The trestle tower was replaced in 1905 with a thirty-four-foot mast topped with a platform from which a lens lantern was displayed. Andersen remained keeper of Kanahena Light until his passing in 1910, when his wife assumed responsibility for the beacon, making the six-mile roundtrip trek each morning and night. Charles K. Akana became keeper of the light in October 1910.
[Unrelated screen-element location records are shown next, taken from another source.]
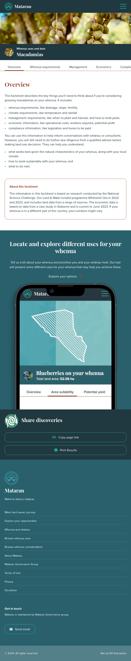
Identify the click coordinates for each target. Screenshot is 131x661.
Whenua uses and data (31, 49)
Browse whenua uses (18, 538)
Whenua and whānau (17, 530)
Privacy (9, 582)
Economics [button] (103, 67)
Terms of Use (13, 573)
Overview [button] (14, 67)
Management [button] (78, 67)
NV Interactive (117, 653)
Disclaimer (11, 590)
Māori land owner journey (20, 512)
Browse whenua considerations (24, 547)
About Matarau (13, 556)
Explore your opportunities (21, 521)
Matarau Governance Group (21, 564)
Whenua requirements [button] (45, 67)
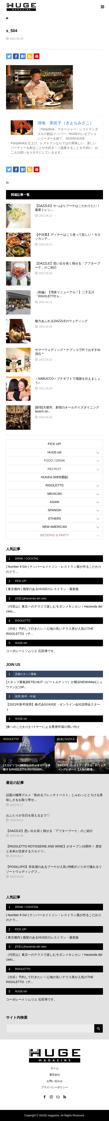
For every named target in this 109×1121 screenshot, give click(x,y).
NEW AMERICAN (54, 526)
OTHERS (54, 518)
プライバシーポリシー (54, 1087)
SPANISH (54, 510)
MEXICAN (54, 493)
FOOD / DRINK (54, 460)
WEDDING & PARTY (54, 535)
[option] (27, 755)
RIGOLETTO (54, 485)
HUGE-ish (54, 452)
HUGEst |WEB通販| (54, 477)
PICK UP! (54, 444)
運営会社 (54, 1074)
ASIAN (54, 502)
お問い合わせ (55, 1081)
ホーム (55, 1068)
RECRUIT (54, 469)
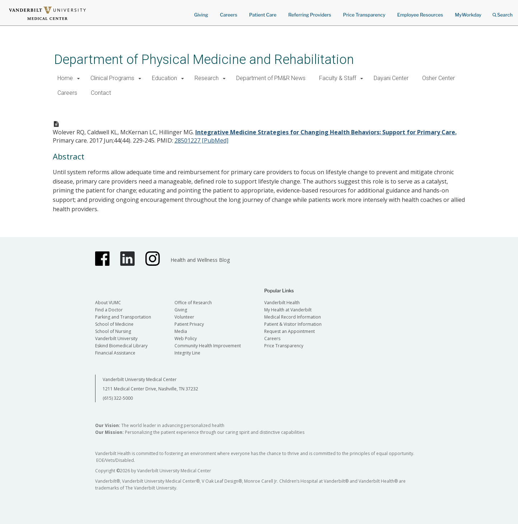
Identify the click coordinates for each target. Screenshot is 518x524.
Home (65, 78)
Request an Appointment (289, 331)
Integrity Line (187, 353)
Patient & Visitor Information (293, 324)
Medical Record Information (292, 317)
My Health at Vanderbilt (288, 310)
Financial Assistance (115, 353)
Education (164, 78)
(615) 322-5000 (118, 398)
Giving (201, 15)
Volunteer (184, 317)
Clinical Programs (112, 78)
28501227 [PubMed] (201, 140)
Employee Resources (420, 15)
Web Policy (185, 338)
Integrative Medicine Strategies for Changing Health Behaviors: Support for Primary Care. (326, 132)
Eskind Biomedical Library (121, 346)
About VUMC (108, 303)
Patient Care (262, 15)
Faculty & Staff (337, 78)
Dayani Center (391, 78)
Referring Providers (309, 15)
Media (180, 331)
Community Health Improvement (207, 346)
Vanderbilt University (116, 338)
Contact (101, 92)
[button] (79, 78)
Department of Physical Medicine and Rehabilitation (204, 59)
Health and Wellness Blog (200, 259)
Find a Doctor (109, 310)
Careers (228, 15)
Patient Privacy (189, 324)
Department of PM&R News (270, 78)
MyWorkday (468, 15)
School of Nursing (113, 331)
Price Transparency (364, 15)
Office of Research (193, 303)
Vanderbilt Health (282, 303)
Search (503, 12)
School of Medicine (114, 324)
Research (207, 78)
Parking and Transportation (123, 317)
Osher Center (438, 78)
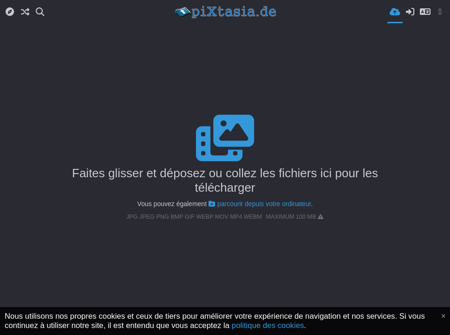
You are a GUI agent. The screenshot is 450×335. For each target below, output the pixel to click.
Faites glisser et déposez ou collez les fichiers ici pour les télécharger (225, 180)
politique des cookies (268, 325)
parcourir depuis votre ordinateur (260, 204)
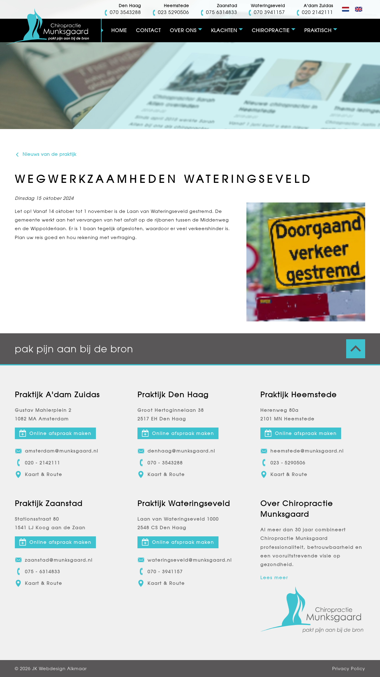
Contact (148, 30)
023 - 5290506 (283, 462)
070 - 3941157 (160, 571)
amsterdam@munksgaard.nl (56, 451)
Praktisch (318, 30)
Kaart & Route (38, 474)
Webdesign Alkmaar (63, 668)
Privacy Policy (348, 668)
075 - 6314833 (37, 571)
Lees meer (274, 577)
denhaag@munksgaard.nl (176, 451)
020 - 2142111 (37, 462)
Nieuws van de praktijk (45, 154)
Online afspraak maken (55, 433)
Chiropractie (271, 30)
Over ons (183, 30)
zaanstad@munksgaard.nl (54, 560)
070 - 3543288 (160, 462)
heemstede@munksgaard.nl (302, 451)
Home (119, 30)
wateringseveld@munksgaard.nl (184, 560)
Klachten (224, 30)
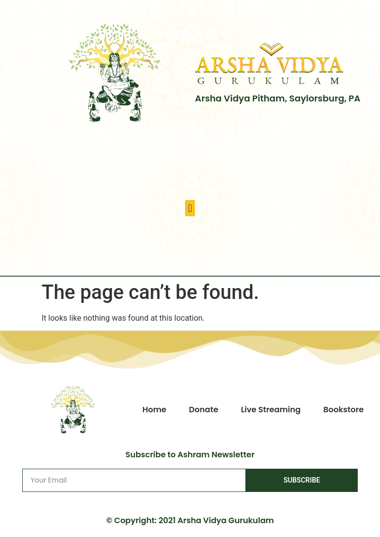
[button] (189, 208)
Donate (203, 409)
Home (154, 409)
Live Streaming (271, 409)
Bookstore (344, 409)
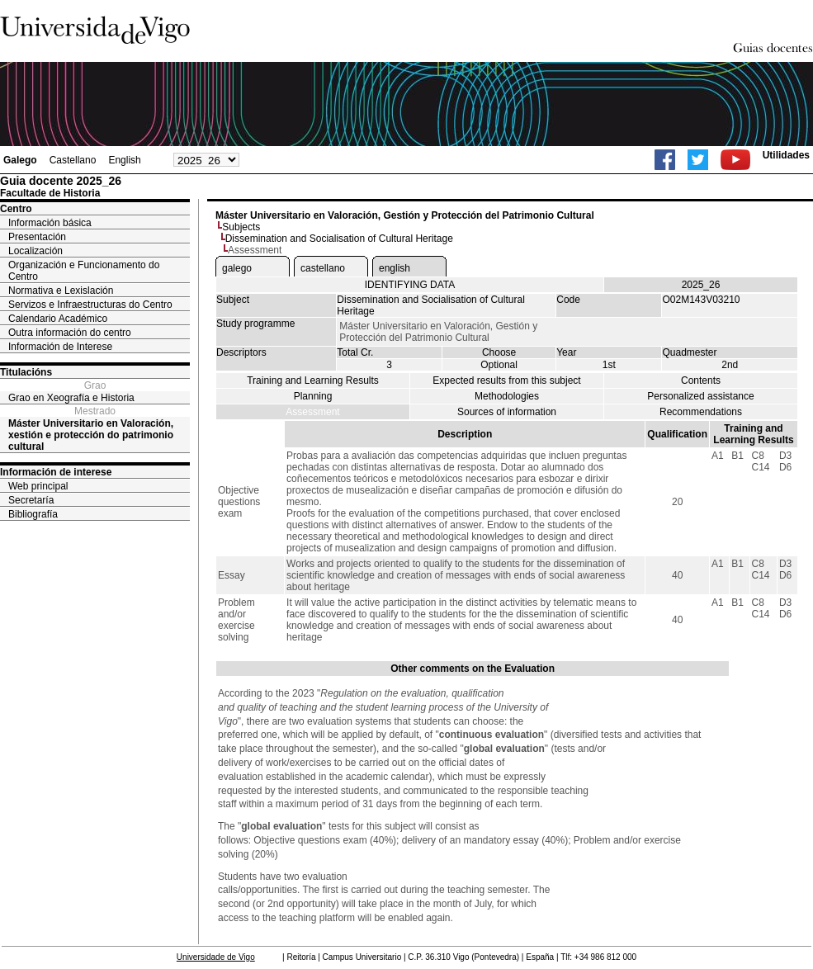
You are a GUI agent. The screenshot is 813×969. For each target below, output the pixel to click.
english (394, 268)
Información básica (50, 223)
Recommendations (700, 412)
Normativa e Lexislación (60, 290)
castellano (322, 268)
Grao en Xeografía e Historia (71, 398)
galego (237, 268)
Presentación (37, 237)
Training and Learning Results (313, 380)
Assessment (312, 412)
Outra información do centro (69, 332)
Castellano (73, 160)
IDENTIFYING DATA (410, 285)
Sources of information (506, 412)
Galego (20, 160)
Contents (701, 380)
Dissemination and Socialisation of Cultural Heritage (339, 238)
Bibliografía (33, 514)
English (124, 160)
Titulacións (26, 372)
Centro (16, 209)
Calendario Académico (57, 318)
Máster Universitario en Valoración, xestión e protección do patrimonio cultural (90, 435)
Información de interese (55, 472)
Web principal (38, 486)
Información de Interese (60, 346)
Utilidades (786, 155)
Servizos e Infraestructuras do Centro (90, 304)
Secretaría (31, 500)
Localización (35, 251)
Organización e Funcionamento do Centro (83, 270)
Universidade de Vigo (216, 957)
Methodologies (507, 396)
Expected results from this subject (506, 380)
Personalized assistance (700, 396)
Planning (313, 396)
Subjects (241, 227)
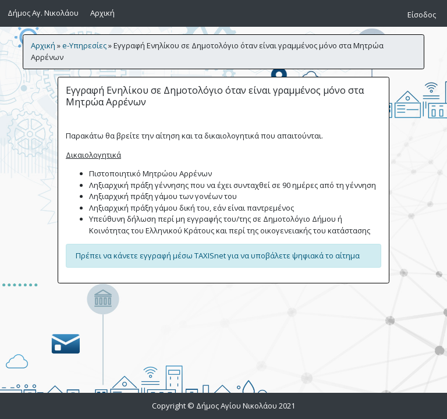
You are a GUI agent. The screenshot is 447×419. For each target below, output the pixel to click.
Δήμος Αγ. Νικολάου (43, 13)
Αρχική (104, 12)
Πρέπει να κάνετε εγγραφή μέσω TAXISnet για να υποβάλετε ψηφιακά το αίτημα (218, 255)
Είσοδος (421, 14)
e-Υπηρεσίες (84, 45)
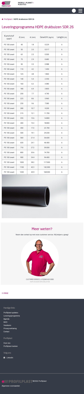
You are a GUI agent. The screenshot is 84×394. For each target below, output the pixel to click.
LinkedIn (8, 358)
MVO (5, 322)
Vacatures (7, 325)
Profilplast (7, 19)
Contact (6, 332)
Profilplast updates (11, 313)
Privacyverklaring (10, 328)
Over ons (7, 343)
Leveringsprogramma (12, 316)
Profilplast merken (11, 346)
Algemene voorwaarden (11, 386)
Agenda (6, 319)
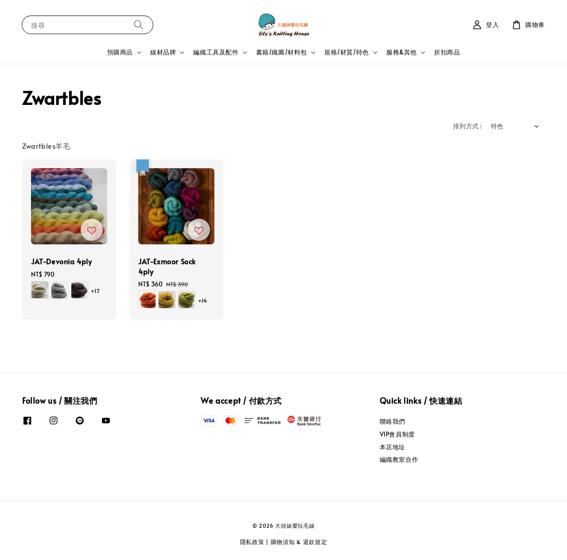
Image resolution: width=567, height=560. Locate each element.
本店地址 (392, 447)
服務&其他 (401, 52)
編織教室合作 (399, 459)
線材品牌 (163, 52)
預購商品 (120, 52)
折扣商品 (447, 52)
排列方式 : (467, 126)
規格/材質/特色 (346, 52)
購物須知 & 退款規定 (299, 542)
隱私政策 (252, 542)
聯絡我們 (392, 421)
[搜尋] (138, 24)
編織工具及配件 (215, 52)
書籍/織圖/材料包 (281, 52)
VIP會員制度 (397, 434)
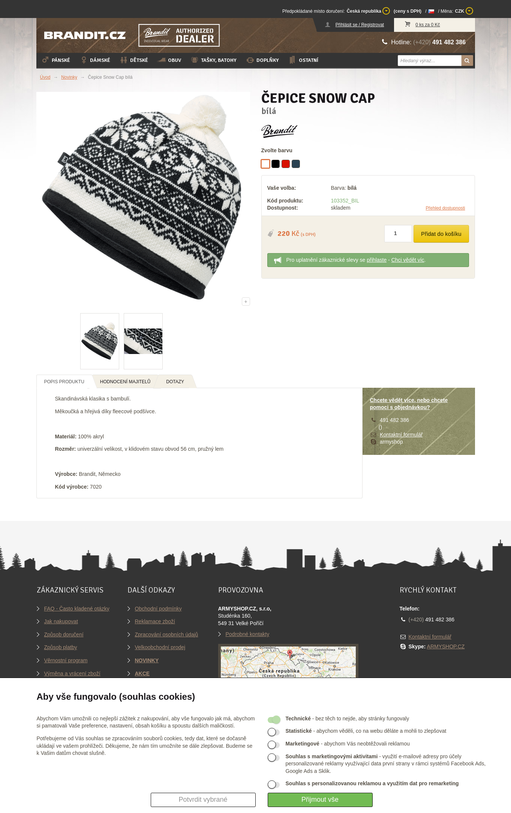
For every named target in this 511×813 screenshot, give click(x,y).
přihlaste (377, 260)
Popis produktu (64, 381)
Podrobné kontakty (248, 634)
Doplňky (262, 60)
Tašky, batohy (213, 60)
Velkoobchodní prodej (160, 647)
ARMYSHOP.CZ (446, 647)
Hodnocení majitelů (125, 381)
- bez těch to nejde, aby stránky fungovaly (347, 719)
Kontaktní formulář (401, 435)
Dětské (133, 60)
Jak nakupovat (61, 621)
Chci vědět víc (407, 260)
Both the Makena and Kanahena Lights were discontinued in 1918 when the Hanamanioa Light was established on the southeast point of La Perouse Bay. This new tower was a pyramidal tower of reinforced concrete, like the surviving tower at Lahaina, and had a focal plane of seventy-three feet above the water. The light, run on acetylene, was automated from the beginning and a wooden derrick was built near the site to facilitate the landing of acetylene tanks and supplies at the cape.
Head Keepers: John Andersen (1884 – 1910), Mrs. John Andersen (1910), Peter W. Simeona, Jr. (1910), Charles K. Akana (1910 – 1913), Charles K. Akana (1915), Peter Kamano (1916 – 1918).